§ What is expected
Show me each line of the listing below where the word "computer" appears.
[[ Data shown, beginning ]]
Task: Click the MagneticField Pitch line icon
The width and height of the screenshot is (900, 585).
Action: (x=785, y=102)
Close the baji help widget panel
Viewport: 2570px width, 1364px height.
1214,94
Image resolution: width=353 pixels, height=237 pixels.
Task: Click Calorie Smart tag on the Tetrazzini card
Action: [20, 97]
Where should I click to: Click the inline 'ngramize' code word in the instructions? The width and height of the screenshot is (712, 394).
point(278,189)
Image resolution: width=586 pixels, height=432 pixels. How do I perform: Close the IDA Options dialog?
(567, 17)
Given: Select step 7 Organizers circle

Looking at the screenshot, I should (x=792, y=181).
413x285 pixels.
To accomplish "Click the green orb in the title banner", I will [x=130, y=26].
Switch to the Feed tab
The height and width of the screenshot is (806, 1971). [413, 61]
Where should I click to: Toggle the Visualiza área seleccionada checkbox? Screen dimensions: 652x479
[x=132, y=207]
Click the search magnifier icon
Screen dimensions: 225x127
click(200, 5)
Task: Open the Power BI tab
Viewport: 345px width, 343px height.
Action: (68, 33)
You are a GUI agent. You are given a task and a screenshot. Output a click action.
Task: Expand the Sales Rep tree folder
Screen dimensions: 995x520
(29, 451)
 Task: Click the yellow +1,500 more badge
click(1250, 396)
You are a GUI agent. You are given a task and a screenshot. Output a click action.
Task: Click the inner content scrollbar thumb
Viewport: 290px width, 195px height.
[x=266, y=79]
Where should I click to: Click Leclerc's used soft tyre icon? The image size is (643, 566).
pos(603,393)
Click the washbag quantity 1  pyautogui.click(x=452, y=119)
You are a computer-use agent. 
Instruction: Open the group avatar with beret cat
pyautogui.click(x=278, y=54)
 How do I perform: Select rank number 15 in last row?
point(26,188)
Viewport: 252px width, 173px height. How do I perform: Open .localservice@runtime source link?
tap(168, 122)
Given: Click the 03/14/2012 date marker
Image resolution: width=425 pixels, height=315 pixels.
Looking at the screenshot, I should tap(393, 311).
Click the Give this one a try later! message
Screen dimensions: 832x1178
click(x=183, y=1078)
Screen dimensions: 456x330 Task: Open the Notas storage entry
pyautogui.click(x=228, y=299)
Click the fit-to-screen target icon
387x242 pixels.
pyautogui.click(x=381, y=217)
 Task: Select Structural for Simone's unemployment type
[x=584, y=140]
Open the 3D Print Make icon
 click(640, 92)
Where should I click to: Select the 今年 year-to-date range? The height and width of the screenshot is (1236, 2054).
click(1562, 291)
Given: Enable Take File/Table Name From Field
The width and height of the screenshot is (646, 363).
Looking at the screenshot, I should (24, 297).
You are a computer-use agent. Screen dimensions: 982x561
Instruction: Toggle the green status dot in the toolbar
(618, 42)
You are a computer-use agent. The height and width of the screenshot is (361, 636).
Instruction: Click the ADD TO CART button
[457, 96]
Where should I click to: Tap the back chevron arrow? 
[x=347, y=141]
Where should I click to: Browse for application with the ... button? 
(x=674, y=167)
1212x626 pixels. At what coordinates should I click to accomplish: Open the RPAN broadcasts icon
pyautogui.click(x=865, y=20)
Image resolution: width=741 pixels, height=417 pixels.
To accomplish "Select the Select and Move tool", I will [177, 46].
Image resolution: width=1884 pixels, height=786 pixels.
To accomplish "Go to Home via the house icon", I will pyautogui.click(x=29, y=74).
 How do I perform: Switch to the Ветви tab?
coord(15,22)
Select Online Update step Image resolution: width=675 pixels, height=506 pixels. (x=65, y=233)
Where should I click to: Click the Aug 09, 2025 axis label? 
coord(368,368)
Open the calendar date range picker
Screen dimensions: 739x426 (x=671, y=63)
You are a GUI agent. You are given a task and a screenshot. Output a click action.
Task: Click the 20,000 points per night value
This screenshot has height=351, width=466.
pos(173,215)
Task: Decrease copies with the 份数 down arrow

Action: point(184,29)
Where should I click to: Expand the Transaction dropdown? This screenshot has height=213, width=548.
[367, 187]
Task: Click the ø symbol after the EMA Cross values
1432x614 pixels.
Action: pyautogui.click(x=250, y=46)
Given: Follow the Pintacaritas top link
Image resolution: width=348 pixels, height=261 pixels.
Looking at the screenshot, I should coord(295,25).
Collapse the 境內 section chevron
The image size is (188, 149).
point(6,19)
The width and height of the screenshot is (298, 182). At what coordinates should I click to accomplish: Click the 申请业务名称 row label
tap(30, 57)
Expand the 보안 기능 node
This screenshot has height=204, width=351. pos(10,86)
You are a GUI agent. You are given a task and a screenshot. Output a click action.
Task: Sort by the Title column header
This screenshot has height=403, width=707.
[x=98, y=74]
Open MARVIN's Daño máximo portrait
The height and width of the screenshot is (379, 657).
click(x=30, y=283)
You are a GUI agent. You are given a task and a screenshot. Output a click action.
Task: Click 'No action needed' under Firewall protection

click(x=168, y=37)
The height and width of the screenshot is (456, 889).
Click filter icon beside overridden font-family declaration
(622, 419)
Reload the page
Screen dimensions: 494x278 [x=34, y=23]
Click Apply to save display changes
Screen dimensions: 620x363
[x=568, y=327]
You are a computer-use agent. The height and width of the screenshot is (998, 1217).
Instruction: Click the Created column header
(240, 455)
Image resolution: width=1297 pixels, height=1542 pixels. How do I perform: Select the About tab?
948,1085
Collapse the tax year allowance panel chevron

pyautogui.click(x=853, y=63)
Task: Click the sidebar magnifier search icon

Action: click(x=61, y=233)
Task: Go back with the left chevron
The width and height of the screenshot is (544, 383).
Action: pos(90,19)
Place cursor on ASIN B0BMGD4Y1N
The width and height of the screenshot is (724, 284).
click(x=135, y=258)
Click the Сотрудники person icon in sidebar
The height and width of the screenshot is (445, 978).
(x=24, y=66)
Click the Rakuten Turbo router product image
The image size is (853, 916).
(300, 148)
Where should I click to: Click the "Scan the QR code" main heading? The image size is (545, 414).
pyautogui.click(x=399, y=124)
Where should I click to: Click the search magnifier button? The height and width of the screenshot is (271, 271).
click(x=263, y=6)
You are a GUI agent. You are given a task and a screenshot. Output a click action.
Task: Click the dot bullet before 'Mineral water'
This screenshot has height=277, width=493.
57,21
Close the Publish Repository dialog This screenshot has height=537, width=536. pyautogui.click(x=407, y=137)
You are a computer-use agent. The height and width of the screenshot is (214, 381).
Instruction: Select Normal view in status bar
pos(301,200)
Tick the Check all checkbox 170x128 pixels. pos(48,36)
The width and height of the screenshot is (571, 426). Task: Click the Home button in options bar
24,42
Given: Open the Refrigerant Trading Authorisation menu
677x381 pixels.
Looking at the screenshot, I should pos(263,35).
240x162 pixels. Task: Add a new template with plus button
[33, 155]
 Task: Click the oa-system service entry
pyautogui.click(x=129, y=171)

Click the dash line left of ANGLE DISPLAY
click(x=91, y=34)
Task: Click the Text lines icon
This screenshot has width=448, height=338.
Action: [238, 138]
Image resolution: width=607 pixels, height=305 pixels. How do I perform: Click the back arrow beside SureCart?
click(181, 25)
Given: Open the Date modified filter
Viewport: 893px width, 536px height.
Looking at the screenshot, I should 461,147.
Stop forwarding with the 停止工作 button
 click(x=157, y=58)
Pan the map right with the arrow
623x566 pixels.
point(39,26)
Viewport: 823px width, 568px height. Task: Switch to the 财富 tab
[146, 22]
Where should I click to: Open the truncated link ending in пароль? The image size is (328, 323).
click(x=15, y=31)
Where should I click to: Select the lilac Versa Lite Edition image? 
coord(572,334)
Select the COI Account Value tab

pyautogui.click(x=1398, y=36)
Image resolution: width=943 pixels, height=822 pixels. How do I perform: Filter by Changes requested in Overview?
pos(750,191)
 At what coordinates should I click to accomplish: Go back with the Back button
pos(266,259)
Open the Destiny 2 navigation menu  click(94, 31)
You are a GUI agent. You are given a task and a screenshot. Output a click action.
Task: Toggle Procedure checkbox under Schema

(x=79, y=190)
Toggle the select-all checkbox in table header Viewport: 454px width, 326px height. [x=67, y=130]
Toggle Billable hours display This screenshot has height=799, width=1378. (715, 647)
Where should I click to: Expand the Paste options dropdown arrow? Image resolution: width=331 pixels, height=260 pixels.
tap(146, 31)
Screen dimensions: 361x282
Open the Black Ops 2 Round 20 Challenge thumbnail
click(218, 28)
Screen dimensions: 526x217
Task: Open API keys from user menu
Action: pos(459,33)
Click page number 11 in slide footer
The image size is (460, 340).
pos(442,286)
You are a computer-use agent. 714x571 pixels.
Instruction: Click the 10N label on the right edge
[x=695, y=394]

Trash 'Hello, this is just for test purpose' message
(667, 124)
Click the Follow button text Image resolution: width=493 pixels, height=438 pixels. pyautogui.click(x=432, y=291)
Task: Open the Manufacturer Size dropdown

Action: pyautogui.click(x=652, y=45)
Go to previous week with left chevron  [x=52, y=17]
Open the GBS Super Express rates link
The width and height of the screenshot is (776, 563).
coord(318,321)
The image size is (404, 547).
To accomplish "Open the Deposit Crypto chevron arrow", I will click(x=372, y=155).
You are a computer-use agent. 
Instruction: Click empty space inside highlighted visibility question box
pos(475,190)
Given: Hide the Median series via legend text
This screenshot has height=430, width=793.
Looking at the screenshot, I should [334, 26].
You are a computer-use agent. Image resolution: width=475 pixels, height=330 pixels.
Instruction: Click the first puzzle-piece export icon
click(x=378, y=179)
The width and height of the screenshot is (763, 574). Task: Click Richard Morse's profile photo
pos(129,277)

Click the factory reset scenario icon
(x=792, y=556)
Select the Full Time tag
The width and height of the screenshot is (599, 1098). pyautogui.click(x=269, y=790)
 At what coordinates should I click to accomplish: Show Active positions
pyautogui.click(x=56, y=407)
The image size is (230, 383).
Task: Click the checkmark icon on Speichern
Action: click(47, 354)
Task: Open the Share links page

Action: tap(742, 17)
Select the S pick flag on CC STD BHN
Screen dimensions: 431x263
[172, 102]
[[ Data shown, end ]]
§ Expected output
You are a computer-use agent. 
You are a computer-use agent. Screen dimensions: 982x561
You are a computer-use agent. The height and width of the screenshot is (361, 636).
You are a computer-use agent. The height and width of the screenshot is (998, 1217).
You are a computer-use agent. The height and width of the screenshot is (214, 381).
You are a computer-use agent. 714x571 pixels.
You are a computer-use agent. 
You are a computer-use agent. Image resolution: width=475 pixels, height=330 pixels.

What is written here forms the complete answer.